Last week, the Biden Administration released its 2022 budget for the US Government. Along with many details about how the $6+ trillion budget is allocated, there is a table covering their assumptions including GDP growth and interest rate changes. Given the government has considerable controls to help turn these assumptions into reality, let’s take a closer look at our government’s projections over the coming decade.
The Biden Budget
On page 60 of the Biden Budget, the administration lists their economic assumptions for the next 10 years. Here is an image of the page:
On GDP growth:
- The Biden Administration assumes that US GDP will grow from $22.4T today to $33.7T over the next 10 years. An expected increase of 50%.
- GDP grew from $15.285T to $22,061T over the past 10 years. That’s an increase of 44%.
GDP growth is directly related to the growth of the US stock market. If these assumptions come true, adding $10T to US GDP over the next 10 years would generate an attractive US stock market return from today’s levels with near certainty.
On interest rates:
- 91-day Treasury bills used to yield a juicy 2.4% as recently as just two years ago. This budget assumes we won’t hit that level even over the next 10 years. Two years ago, TBills were a really useful tool for cash management. It allowed anyone with cash to earn a guaranteed 2.4% return with daily liquidity. Today it’s not easy to find a yield on cash balances.
The majority of government bonds worldwide yield 0% or less. This page confirms that we can assume US government bonds will continue to yield less than 0% after you take the CPI (Consumer Price Index / one measure of inflation) into account. Government bonds are really not a rational investment unless you expect yields to drop even further below 0% to -2%.
Debt Levels
If you go deeper into the Analytical Perspectives behind these assumptions, you can learn more about how the US Government plans to address its debt levels. Essentially, rates must continue to stay low. As long as rates continue to stay in the low single digits, the US will be able to afford its debt.
US Government debt has increased 4x over the last 25 years, from $5T to $21T. Despite the dramatic increase, the cost of servicing that debt has not changed because rates have consistently decreased from nearly 8% in 1995 to roughly 1% today. Our government forecasts that we can double our current debt levels, to $40T, while keeping interest rate expenses limited to approximately 10% of the annual budget.
Understandably, debt makes people nervous. It’s really easy to write scary articles about debt, so we see a lot of them. Debt is also a useful tool for growth. Even though these debt numbers seem extremely large, they are mostly reasonable and affordable given persistently low-interest rates.
Sustaining growth
GDP growth requires two factors: population growth and productivity growth.

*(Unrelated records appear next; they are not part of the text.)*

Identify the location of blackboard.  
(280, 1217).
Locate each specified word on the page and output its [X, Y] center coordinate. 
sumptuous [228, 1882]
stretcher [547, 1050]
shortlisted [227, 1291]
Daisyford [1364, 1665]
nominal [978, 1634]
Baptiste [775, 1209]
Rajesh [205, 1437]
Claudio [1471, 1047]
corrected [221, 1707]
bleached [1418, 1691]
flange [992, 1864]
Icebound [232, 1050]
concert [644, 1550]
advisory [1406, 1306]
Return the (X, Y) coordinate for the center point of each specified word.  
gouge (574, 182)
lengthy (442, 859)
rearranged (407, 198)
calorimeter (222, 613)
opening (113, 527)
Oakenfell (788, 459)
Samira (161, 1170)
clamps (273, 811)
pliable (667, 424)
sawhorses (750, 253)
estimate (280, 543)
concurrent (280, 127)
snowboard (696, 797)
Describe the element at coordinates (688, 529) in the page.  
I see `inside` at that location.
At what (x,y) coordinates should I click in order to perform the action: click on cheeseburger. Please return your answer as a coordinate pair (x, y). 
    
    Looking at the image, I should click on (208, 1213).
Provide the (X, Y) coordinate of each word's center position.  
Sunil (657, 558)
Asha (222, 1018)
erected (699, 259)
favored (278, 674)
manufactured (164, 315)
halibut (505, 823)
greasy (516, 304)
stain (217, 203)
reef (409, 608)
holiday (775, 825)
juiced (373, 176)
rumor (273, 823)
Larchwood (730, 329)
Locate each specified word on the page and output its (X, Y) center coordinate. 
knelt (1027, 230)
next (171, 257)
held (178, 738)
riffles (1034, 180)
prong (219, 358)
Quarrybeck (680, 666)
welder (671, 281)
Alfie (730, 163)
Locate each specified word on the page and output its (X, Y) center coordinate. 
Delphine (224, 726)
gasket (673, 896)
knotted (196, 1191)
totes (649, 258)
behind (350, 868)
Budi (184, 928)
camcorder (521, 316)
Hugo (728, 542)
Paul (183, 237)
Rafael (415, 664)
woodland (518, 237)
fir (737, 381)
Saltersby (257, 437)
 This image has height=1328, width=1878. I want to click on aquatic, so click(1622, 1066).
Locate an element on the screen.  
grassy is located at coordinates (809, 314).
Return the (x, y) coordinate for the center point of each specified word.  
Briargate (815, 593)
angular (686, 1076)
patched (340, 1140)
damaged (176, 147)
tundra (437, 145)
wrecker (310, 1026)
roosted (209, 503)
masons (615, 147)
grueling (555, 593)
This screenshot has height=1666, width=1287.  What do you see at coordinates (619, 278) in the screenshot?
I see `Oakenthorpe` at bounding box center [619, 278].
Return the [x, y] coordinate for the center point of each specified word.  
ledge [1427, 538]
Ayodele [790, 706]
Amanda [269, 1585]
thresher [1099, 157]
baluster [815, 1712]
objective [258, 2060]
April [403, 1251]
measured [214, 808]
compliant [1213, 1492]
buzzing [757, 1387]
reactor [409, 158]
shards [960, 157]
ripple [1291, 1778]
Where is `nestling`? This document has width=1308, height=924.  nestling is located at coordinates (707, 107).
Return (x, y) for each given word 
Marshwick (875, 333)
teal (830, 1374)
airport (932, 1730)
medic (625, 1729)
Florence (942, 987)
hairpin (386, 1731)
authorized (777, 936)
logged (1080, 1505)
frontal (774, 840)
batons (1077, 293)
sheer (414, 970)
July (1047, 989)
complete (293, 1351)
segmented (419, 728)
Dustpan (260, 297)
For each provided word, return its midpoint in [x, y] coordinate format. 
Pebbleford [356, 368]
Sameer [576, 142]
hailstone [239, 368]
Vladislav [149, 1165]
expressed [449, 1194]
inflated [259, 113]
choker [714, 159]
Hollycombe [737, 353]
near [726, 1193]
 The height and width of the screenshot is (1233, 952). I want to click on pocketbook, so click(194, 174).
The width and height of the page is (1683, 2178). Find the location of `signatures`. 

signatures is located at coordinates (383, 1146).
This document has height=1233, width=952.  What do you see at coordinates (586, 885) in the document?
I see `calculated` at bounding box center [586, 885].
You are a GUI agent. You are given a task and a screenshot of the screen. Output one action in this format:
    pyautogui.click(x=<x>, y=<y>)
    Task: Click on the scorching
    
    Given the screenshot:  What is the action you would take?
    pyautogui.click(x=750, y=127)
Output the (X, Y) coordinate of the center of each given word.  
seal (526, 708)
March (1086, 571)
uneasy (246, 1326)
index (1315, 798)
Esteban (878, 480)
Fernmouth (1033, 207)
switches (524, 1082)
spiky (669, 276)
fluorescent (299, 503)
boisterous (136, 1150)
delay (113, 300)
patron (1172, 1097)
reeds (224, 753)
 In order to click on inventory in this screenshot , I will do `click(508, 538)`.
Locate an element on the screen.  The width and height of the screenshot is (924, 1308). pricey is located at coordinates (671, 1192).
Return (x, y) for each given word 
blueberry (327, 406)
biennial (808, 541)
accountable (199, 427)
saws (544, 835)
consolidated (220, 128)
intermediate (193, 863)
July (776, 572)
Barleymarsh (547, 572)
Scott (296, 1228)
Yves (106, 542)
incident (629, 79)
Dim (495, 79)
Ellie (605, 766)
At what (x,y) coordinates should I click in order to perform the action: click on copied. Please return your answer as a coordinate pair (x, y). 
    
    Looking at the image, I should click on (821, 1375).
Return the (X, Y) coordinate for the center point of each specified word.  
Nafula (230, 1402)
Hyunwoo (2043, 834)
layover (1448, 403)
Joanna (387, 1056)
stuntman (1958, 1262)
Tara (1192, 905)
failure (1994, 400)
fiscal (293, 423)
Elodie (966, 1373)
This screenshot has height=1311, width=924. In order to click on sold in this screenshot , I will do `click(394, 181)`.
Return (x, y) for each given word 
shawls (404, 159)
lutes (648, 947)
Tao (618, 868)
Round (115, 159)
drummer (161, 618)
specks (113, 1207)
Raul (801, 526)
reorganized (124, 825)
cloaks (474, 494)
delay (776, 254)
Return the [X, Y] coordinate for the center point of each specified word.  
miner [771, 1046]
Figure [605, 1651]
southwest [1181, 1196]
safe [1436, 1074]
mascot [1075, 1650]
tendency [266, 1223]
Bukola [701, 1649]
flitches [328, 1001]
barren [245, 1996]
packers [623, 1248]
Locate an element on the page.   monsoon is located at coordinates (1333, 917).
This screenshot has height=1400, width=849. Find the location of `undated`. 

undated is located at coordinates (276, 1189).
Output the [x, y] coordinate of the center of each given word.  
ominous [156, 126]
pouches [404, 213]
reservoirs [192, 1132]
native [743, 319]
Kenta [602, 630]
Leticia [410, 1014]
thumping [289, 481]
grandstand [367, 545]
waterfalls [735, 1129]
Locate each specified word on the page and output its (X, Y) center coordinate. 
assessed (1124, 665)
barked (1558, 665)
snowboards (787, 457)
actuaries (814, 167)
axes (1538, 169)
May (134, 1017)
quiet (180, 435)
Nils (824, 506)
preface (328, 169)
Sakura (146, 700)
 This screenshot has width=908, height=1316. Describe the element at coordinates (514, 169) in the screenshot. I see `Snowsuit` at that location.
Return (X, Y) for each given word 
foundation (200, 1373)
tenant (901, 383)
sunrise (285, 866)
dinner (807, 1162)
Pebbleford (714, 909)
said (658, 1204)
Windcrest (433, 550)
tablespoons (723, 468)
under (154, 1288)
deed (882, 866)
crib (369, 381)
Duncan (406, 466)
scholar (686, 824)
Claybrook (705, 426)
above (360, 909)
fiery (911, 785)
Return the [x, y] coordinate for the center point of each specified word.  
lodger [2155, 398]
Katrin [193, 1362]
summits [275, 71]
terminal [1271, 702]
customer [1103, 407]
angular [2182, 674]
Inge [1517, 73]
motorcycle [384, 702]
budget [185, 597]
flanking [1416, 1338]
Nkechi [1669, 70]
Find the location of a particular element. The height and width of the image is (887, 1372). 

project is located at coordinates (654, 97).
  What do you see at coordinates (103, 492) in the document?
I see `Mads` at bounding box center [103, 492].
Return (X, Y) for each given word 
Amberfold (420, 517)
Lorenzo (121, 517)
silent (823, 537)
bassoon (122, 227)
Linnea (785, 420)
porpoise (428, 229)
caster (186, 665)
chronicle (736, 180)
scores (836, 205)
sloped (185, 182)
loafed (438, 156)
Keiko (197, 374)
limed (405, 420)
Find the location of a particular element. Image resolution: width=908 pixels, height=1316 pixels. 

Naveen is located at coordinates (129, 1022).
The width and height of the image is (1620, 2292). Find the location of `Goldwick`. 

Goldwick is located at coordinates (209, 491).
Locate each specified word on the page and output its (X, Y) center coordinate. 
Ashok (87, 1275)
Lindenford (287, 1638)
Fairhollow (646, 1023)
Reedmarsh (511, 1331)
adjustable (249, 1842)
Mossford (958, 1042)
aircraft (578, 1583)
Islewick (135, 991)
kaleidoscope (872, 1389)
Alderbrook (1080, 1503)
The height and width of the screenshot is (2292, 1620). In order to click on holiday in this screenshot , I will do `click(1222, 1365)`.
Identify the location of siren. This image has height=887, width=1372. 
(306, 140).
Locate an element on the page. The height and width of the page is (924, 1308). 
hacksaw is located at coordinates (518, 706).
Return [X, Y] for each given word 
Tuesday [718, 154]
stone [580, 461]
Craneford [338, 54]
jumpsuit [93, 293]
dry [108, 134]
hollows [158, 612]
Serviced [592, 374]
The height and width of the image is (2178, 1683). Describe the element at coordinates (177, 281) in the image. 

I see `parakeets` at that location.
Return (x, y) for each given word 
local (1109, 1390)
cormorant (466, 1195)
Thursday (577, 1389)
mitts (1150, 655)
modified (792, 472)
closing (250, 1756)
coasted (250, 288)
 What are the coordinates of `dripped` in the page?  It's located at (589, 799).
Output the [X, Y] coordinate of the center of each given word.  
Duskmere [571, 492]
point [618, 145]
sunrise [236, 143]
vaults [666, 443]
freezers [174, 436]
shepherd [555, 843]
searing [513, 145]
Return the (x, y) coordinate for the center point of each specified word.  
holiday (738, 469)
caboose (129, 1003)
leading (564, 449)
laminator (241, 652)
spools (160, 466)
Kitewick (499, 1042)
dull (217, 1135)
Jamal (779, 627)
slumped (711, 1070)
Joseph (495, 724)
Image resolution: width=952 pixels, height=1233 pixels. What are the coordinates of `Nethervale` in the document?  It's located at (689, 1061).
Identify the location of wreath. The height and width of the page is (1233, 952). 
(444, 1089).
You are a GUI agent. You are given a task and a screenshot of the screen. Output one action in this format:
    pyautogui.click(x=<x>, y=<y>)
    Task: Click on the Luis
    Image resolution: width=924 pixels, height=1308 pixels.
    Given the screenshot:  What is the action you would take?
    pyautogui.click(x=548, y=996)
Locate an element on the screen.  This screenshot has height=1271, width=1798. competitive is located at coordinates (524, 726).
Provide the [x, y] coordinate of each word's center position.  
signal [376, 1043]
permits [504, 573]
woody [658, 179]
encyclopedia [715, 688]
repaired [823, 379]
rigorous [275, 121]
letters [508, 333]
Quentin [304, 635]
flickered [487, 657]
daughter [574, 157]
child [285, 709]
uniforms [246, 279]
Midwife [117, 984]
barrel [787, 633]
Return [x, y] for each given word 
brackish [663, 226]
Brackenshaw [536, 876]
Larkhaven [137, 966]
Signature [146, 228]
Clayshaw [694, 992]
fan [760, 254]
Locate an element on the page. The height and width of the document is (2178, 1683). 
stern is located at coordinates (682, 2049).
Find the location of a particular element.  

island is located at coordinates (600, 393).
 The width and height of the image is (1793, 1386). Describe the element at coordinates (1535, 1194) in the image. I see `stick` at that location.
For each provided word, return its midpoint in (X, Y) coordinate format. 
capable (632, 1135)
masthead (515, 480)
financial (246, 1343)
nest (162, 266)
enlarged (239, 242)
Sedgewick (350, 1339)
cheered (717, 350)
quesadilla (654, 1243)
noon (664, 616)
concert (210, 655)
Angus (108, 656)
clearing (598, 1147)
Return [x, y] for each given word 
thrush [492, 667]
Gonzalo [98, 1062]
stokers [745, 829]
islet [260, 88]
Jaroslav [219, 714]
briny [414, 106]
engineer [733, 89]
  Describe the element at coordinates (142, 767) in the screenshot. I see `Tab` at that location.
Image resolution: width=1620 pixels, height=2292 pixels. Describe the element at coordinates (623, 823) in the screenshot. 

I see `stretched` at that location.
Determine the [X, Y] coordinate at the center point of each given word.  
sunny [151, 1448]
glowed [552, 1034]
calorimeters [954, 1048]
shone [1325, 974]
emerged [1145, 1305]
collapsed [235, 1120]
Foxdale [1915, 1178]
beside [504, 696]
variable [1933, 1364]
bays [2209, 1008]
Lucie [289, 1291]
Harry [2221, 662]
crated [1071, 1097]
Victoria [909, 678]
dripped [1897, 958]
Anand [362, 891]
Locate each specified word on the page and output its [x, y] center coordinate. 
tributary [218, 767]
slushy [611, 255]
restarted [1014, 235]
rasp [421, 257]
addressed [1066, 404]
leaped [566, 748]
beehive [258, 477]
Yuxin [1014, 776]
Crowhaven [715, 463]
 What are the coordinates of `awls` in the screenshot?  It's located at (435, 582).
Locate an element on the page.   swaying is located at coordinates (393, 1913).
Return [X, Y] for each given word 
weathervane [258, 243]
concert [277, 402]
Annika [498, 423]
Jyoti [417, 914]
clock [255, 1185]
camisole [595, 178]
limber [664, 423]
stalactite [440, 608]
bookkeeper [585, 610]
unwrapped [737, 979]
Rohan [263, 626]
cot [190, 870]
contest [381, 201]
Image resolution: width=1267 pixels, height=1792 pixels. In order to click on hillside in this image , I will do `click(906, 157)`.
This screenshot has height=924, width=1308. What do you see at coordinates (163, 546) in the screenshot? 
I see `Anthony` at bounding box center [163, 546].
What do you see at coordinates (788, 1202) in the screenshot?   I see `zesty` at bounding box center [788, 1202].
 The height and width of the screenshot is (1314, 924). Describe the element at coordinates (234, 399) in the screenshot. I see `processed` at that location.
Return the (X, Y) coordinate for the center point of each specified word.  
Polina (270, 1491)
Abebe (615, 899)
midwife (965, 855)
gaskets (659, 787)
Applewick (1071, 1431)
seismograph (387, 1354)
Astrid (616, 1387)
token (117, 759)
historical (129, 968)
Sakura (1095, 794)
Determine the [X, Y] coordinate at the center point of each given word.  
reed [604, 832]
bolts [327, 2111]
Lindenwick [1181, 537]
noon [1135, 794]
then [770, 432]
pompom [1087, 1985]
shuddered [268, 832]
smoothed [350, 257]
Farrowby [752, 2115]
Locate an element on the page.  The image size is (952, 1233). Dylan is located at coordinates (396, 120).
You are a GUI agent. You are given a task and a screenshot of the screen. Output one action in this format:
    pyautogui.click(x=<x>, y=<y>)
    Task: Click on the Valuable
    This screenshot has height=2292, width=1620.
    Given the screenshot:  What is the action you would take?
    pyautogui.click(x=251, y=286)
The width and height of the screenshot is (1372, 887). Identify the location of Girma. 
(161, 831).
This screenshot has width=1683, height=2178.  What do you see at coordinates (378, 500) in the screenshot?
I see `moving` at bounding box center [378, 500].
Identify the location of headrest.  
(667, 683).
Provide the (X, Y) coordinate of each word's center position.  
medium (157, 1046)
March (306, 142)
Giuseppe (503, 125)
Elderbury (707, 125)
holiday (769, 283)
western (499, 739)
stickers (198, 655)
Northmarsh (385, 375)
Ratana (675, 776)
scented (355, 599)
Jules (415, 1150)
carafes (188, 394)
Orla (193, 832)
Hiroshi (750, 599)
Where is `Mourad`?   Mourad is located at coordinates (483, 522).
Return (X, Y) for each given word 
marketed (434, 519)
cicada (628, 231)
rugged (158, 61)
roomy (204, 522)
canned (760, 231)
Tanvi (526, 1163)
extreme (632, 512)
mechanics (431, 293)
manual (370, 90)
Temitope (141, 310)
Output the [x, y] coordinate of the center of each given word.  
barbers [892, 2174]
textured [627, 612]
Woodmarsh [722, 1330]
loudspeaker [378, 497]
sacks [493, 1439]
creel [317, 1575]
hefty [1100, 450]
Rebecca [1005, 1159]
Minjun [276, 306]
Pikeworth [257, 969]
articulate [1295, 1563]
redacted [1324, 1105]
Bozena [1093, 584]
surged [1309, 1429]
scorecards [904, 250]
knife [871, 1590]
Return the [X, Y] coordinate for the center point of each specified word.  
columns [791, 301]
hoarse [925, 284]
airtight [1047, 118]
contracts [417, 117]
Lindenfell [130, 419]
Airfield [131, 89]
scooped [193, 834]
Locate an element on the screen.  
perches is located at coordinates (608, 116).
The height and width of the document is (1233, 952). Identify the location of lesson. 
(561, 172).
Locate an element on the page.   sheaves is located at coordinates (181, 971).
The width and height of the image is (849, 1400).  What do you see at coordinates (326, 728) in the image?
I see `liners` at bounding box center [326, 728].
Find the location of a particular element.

- We have twice the number of US workers today as we did 50 years ago, from 83 million to 160 million today. Our GDP per worker has doubled over the past 50 years as well. Population growth has been a significant contributor to GDP over the past century.
- It’s unlikely that we will double our number of workers over the next 50 years, from 160 million to 320 million, as population growth in developed nations has slowed considerably.
In order to hit our GDP growth targets, the US will likely have to focus more on productivity growth in terms of policy, taxes and subsidies. Productivity growth will have to come from innovative technologies that reduce friction to speed up commerce like payments technologies or increase output like robotic automations. Thankfully we are nowhere near maturity when it comes to unlocking the next wave of promising productivity-related technologies.
What happens if the US doesn’t hit these targets?
No previous version of the US Government economic assumption would have anticipated a pandemic or any other major crisis event. The Fed’s unexpected but swift response to COVID saved us from a multi-year economic depression.
Bloomberg columnist Matthew Boesler wrote a great column about future bailouts. He asked the question, “If you can replace 100% of the lost income in a crisis like this, why don’t we replace 100% of people’s lost income in every cyclical downturn?”
It’s a good question. But what do we consider to be a cyclical downturn? Is a cyclical downturn a stock market crash of 20% or 30%, a GDP decline (which lags by roughly three months) or an employment issue? Who gets to decide? Either way, I think everyone can agree that without the $12T+ in Covid related stimulus, the suffering would have been substantially worse.